The board of Turner Broadcasting tentatively plans to meet on Thursday, perhaps by telephone, although sources close to the company said a merger pact might not be ready to be put to a vote, thereby making a meeting unnecessary.

While Malone is said to be going along with the deal, he is still thought to be dickering over the terms. Turner Broadcasting’s two largest outside shareholders, Malone and Time Warner, have the right to veto any deal worth $2 million undertaken by Ted Turner, the chairman of Turner Broadcasting.

But Time Warner and Tele-Communications can only block a sale of the company by matching the offer. Malone is not considered to be in a financial position to top Time Warner’s all-stock offer.

While most cable contracts run from three to 10 years at the most, Malone, whose company is the nation’s largest cable operator, is demanding longer commitments for Turner programming like Cable News Network and the Cartoon Network, according to sources, who say Time Warner is not favorably disposed to such terms.

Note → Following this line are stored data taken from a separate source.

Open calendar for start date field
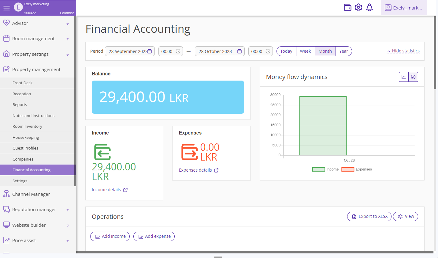The height and width of the screenshot is (258, 438). 150,51
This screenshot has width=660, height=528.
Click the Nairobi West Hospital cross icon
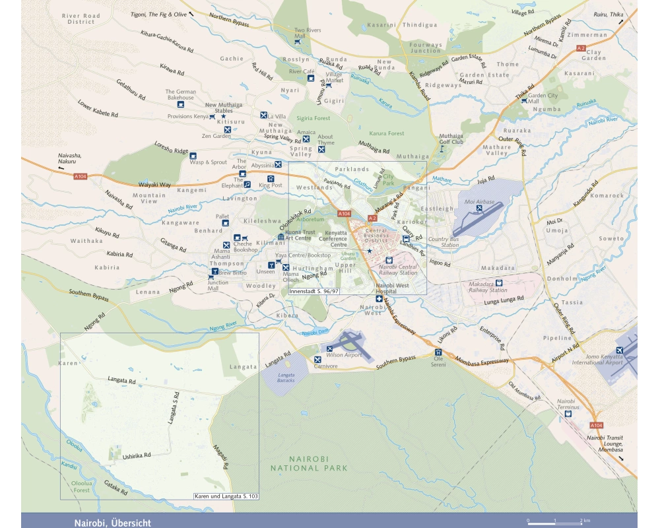(380, 299)
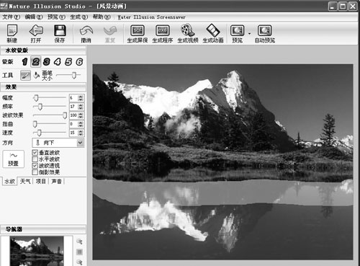Click the 撤消 (Undo) arrow icon
The width and height of the screenshot is (360, 266).
pyautogui.click(x=86, y=33)
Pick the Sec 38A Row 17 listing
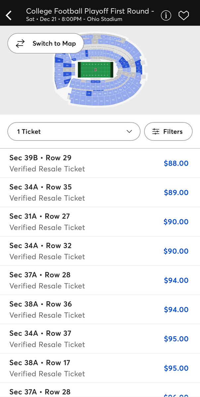 tap(100, 368)
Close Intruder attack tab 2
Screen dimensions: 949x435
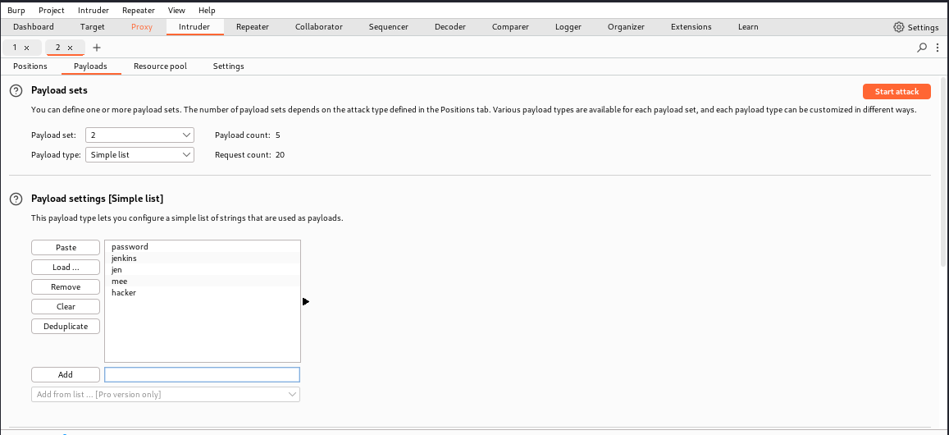click(71, 48)
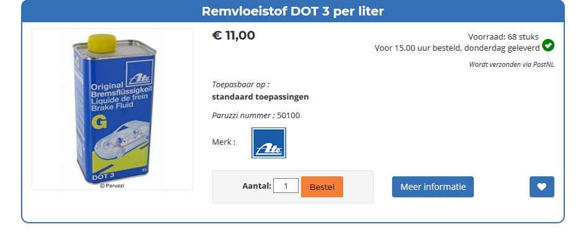This screenshot has width=581, height=232.
Task: Focus the Aantal quantity field
Action: (286, 186)
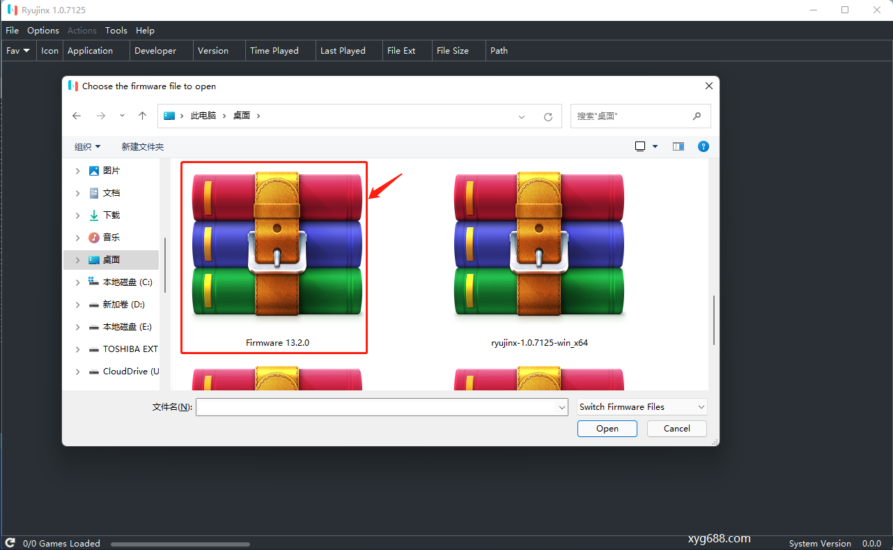Image resolution: width=893 pixels, height=550 pixels.
Task: Click the games loading progress bar
Action: [x=180, y=544]
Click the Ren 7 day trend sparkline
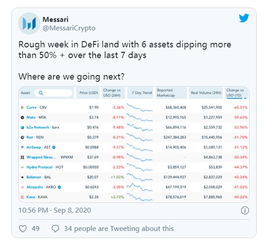 pyautogui.click(x=139, y=138)
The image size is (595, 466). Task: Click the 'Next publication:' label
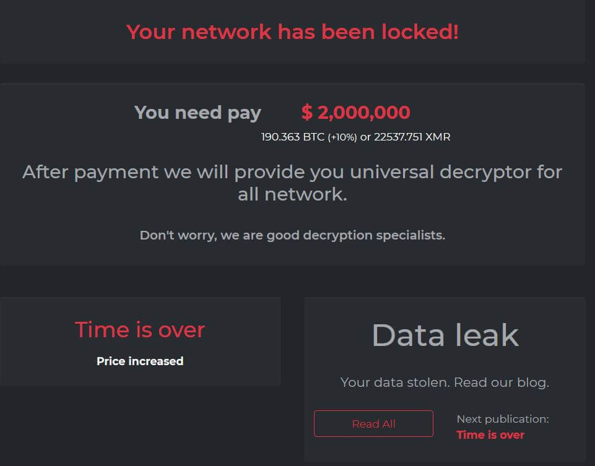[503, 419]
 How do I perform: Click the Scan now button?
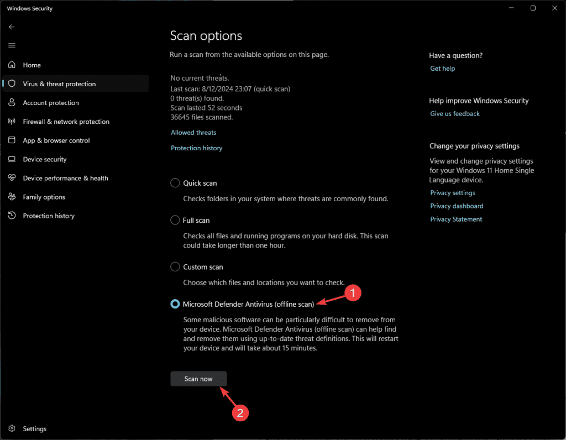tap(198, 379)
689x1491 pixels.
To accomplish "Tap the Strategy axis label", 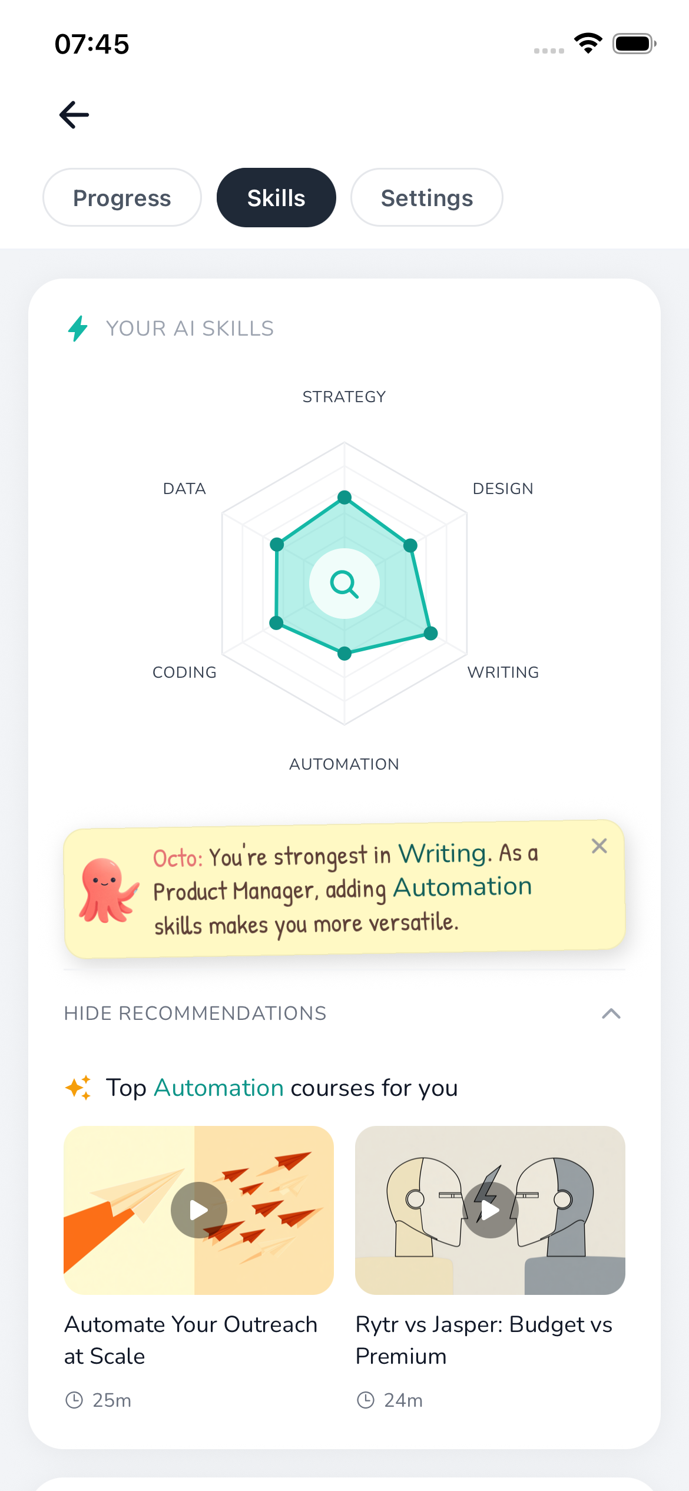I will 344,397.
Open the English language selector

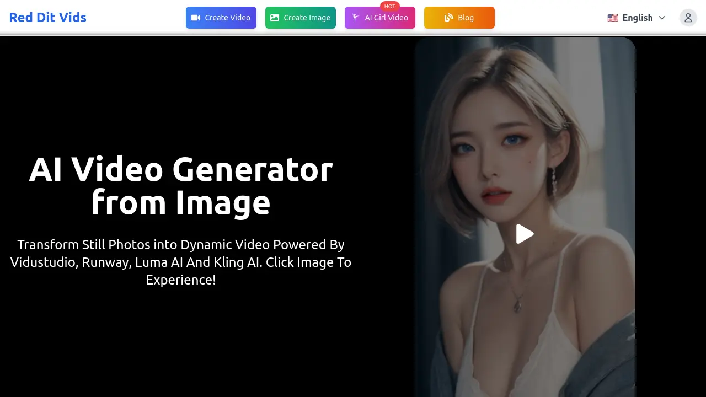[x=637, y=18]
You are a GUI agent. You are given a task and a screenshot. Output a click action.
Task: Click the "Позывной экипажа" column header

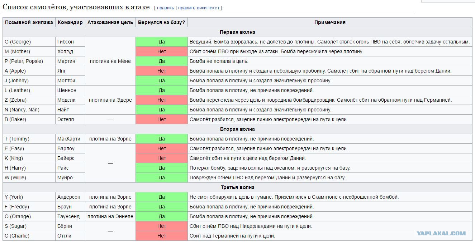(x=29, y=22)
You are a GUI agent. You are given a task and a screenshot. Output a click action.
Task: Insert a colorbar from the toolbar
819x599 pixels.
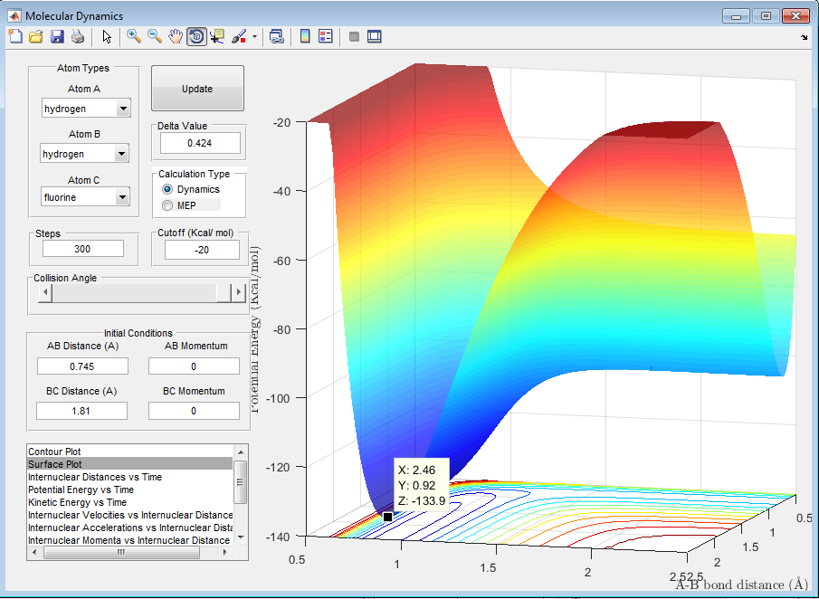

Malone also wants Time Warner, the No. 2 cable company, to guarantee carriage of his struggling Encore pay television service, which analysts say has future liabilities to Hollywood studios for the rights to air movies surpassing $1 billion. “Encore’s 3 million subscribers are not going to cover those costs but getting Time Warner to carry it might move Encore to the No. 2 spot, behind Home Box Office’s 12 million subscribers, ahead of Showtime,” said one analyst.

Meanwhile, the issue of who would manage segments of a reconfigured company remained unresolved.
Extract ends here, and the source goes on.